Alternative title: Really, Honey, Really?
Ya know how I said that Honey never complains? Never.
Ya know how I said that sometimes I feel like he is extremely dependent? Extremely.
I think I have found the link that ties these two behaviors together.
It’s me. I am a complete and total enabler. (I’m going to try to explain what I mean so please be patient.)
When I am having fibro pain, I don’t complain because it really doesn’t do any good anyway; it makes me sound like a whiner and puts a damper on whatever we are doing. When I was growing up, the rule to live by was: “the first person to complain ruins it for everyone else.” This was initially introduced as the Disney Land Rule but was applied across the board. Once someone complained we,as a family, would leave where-ever it was we were and go home. Nobody wanted to be that person, so we only fussed when absolutely necessary.
So, Honey never complains.
He lets me know how he is feeling in more subtle ways… He simply can’t do things, he cancels plans (or rather has me cancel for him), he groans, he asks for Tylenol… As I said before, I am generally pretty hip to whatever it is that he is feeling.
Don’t go getting all pissy with me yet – I know he has brain cancer. I realize that he deserves some catering to. Just keep reading…

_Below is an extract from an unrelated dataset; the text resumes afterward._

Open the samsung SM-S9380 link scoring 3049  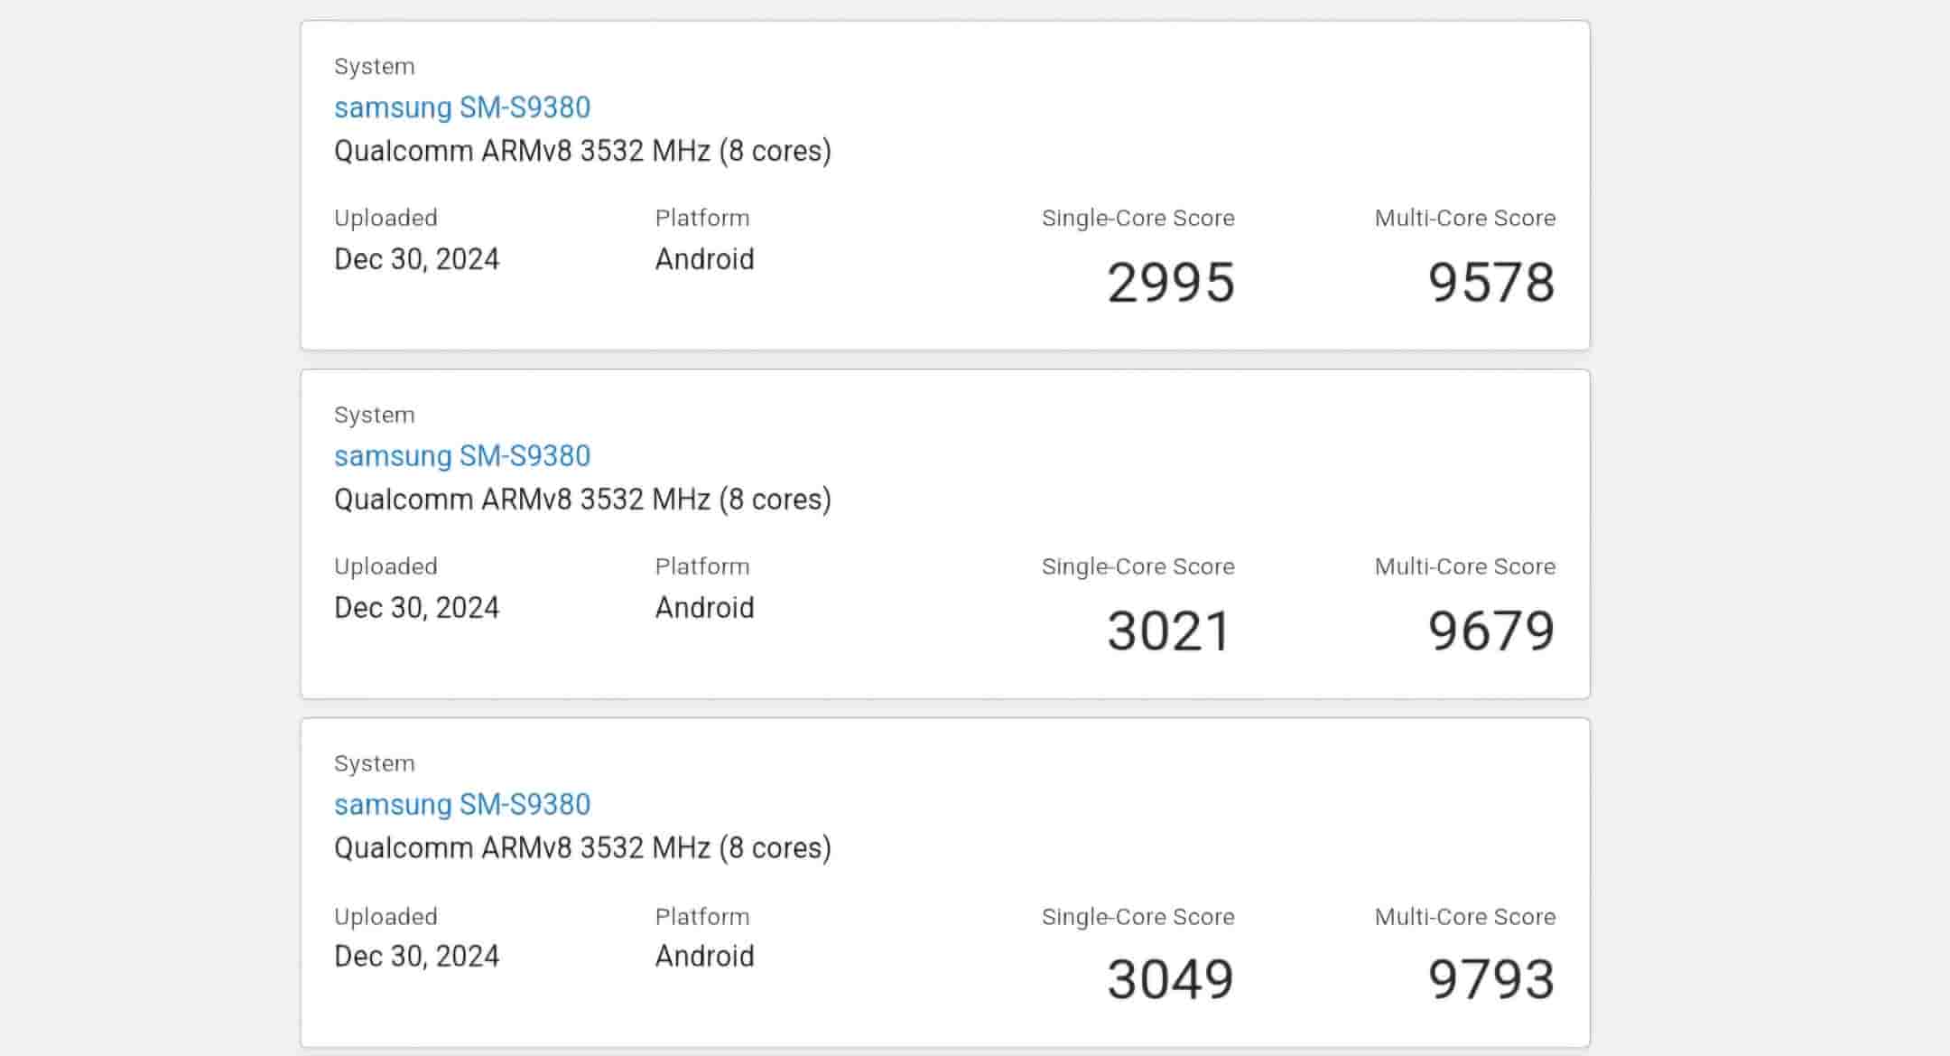tap(461, 805)
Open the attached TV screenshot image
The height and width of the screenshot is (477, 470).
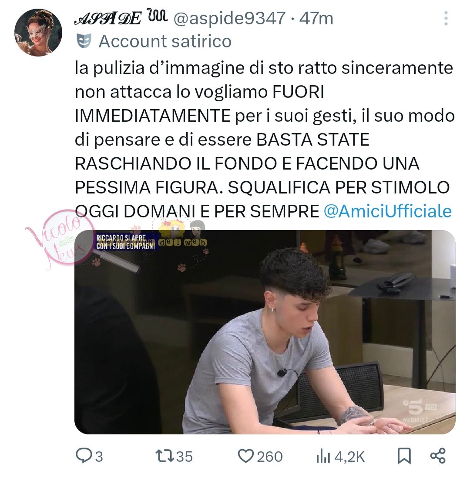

The other evening (at around 9:30 pm) I was cleaning the kitchen when Honey came in to tell me that since I had made shredded chicken I could now make him sandwiches as that would be an easy meal to prepare…
I asked him if he meant now or for lunch tomorrow and future meals. Honey sweetly replied, “Oh, for lunches and stuff.”
He then turned to me and said (wait for it…..), “Well you can make me one now. Just get out the bread, the chicken and the relish. That should be good.”
I am guessing that he didn’t notice my head spinning 360 degrees or he would have hustled his ass out of my kitchen right quick,
Instead, it was I who left the kitchen. I just walked out – throwing, “If you have the energy to get your lazy ass up off the couch to come in here to tell me how to make your damned sandwich, you certainly have the energy to make it yourself” over my shoulder on the way.
Here is where I made a crucial mistake; instead of going straight to the living room and getting comfortable, I hovered. I tried to help him with the relish and he earned the right to tell me that I was treating him like an idiot. He was right, but that didn’t alleviate any of my pissed-offedness. If anything, it cranked it up a notch. I believe my answer to that was something along the lines of, “I can’t believe the nerve of you! The kitchen is fucking closed! What’s it going to be next? “My Love, I have taken a shit, you can come wipe my ass now.” Really Honey,,,Really?”
Honey quickly realized the err of his ways and apologized for taking advantage. To me, getting a sincere verbal apology is all it usually takes to make me feel better and move on.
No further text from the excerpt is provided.